1.1.2.2. Les découverte archéologiques de 2017  

    C'est dans un domaine familial [famille Bourhane] que ces découvertes archéologiques ont eu lieu en 2017. Ce lieu-dit du quartier Landres - Markaz est comme celui de Mohoro I "Sada". Il témoigne une histoire culturelle très particulière qui encre à des origines lointaines.

   Après interprétation des données, nous pouvons constater que ce site forme un dépotoir funéraire non aménagé. Il apparaissait  dès le premier creusement des traits socioculturels identiques à ceux qui ont été découverts en Tanzanie, en Kenya ou à Malé (Comores, Ngazidja).

   Mais il est difficile d'identifier la période archéologique sans un suivi scientifique.  Le plus important, ce sites archéologique représente une civilisation très ancienne par la présence des éléments de l'art rupestre, d'un style d'enterrement exceptionnel qui semble antérieur et d'identification des vestiges archéologiques très rares. Cet art rupestre est aussi identifiable à Malé dans le Badjini ; une des villes anciennes de l'archipel des Comores (A.-M. Gou, 1993 ; Moustakim, 2023).

   Ce qu'il faut retenir, ces traits socioculturels et funéraires retenus dans ce site se rapprochent clairement à ceux qui ont été découverts en 2023 dans un site archéologique de la ville situé dans un emplacement familial. C'est dans cette parcelle de la famille Bourhane que des vestiges archéologiques diversifiés entre culture égyptienne, nubienne, béninoise, arabo-persique et asiatique ont été identifiés lors des travaux de construction d'une maison et d'une citerne familiale. 

   Dans une profondeur de 5 mètres, des restes humains ont été identifiés qui se rapprochent typologiquement à ceux qui ont été identifiés aux années 1990 par le Pr. F. Chami et une équipe du CNDRS (Moroni, Comores) dans le site archéologique Mohoro VIII « quartier Coulée de lave ». Malheureusement aujourd'hui, la plupart de ces sites sont actuellement en voie de disparition à cause des projets familiaux (construction d'une citerne familiale et de maison en dure sur les emplacements) et des aménagements inter-quartiers. 

Malgré cela, les vestiges archéologiques retenus sur ce site Mohoro VI, « Domaine familial Bourhane (quartier Landres – Markaz) » sont variés, typologiquement et morphologique. Ces restes humains se distinguent en trois séries :

1. Première série : fibules à double bossette, courte ;

2. Deuxième série : fibules assez longues avec une bossette moyenne ;

3. Troisième série : fibules minces et courtes.

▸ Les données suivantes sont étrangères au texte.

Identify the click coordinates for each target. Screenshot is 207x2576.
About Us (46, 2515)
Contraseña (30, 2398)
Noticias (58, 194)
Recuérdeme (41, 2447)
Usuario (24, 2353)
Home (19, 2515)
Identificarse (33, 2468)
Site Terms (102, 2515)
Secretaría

   À côté de ces restes humains découverts, des morceaux de vases, de céramiques, d'amphores font partie de la liste des mobiliers archéologiques retenus. Parmi ces vestiges archéologiques, il existe une catégorie des vases dont elle reste très rare dans l'océan Indien en particulier.



   Bien qu'il soit une terre qui a révélé une ancienneté importante sur le peuplement des Comores, la ville de Mohoro renferme plus de cinq sites archéologiques exceptionnels. Malheureusement, ces derniers enregistrent une perte très importante au niveau de leur gisement culturel et archéologique par une faute de sauvetage et un suivi scientifique. Cette perte est due par les effets du changement climatique d'une part et d'autre part par le manque d'une politique de conservation, de valorisation de ce prestigieux patrimoine culturel local et de sauvetage. Et l'État ne donne pas les moyens nécessaires à la recherche scientifique, que ce soit au niveau national ou au niveau des collectivités territoriales. Dans le cadre local, un projet d'intégration des musées d'Antiquités, d'art, décoratifs, d'histoire naturelle, d'ethnologie, d'anthropologie doivent être une des priorités pour conserver cette mémoire collective locale en voie de disparition.